3, 6 TEXT (and NOTE 38): reverting Ficino’s emendation of σύνθεσις to σύνεσις is very unlikely (cf. also 3, 16).

4, 18 (syntax): εἰς ἔνιά γε μὴν ἐκ τῶν αἰσθητῶν ἡ διάνοια ἀναγομένη αὐτὴ καθ’ αὑτὴν λογίζεται οὐκέτι ὄντα τῇ αἰσθήσει καταληπτά, ὡς ὅταν τὴν οὐσίαν γνωρίζῃ τῶν αἰσθητῶν. “When thought has been risen to a certain stage from the sensible objects, it by itself ratiocinates about things which are no longer grasped by sense, etc.” (Rather than: “It is true however that thought, being withdrawn itself by itself, reasons with regard to some of the objects of sense which are not apprehensible by sense, etc.”)

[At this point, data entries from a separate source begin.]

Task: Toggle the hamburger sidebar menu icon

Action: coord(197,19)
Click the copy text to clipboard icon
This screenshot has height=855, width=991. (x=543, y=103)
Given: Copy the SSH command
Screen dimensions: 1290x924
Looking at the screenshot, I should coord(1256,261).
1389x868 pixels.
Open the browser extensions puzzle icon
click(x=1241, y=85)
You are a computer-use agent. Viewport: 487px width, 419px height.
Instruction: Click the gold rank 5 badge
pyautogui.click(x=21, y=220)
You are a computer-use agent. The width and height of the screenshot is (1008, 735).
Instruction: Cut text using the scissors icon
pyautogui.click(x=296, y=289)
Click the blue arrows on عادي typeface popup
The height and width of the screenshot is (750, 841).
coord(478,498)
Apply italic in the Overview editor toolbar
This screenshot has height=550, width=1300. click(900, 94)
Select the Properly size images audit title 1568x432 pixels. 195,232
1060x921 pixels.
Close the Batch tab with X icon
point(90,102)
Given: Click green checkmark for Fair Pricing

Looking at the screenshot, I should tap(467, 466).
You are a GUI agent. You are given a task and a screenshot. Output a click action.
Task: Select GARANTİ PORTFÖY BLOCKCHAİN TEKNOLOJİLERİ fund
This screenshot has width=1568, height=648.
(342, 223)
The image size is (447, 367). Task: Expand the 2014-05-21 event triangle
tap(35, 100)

4, 25: οὔπω : “not yet” rather than “no longer”.

5, 11: ὡς οὐ μία οὖσαἡ αἴσθησις εἰδοποιεῖται διαφόρως ὑπὸ τῶν μετεχόντων ὀργάνων, κτλ. : “It is not the case that sense, being one, is fashioned into different kinds by participating organs” (Rather than: “Sense is not one single thing … which is differentiated into various kinds by participating organs”. Priscian accepts the unity of sense: the question is only at which stage the differentiation happens. The translation as given may mislead the reader into thinking that he denied the unity.)

5, 14 (syntax): ἡ αἴσθησις μί’ οὖσα καθ’ αὑτὴν καὶ εἰς πέντε μεμέρισται : “but the sense itself, being of itself one, is also divided into five” rather than: “but sense itself, being one, of itself is also divided into five”.

5, 17-19: τοῦ γὰρ ὑλικοῦ καὶ ὀργανικοῦ μερισμοῦ προηγεῖται ἡ εἰδητικὴ καὶ ἐν τοῖς χρωμένοις ἑτερότης. “The material and instrumental division is preceded by the difference in form and in the users [ scil. of the instruments]” rather than: “The formal variety takes precedence over the material division connected with the sense-organs, and is more important to their users”. ἐν τοῖς χρωμένοις is gramatically parallel to ἡ εἰδητικὴ : the former answers ὀργανικοῦ and the latter τοῦὑλικοῦ; on this see Steel, Introduction, p. 117.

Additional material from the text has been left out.